What you will do ::
The response must match the data below exactly, line for line.

Information given ::
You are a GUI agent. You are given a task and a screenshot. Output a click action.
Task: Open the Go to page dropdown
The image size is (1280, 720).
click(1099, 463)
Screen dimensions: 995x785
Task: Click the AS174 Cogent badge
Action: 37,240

Solution to the exercise ::
You are a GUI agent. You are given a task and a screenshot. Output a click action.
Task: Open the Go to page dropdown
The image size is (1280, 720).
click(1099, 463)
Screen dimensions: 995x785
Task: Click the AS174 Cogent badge
Action: 37,240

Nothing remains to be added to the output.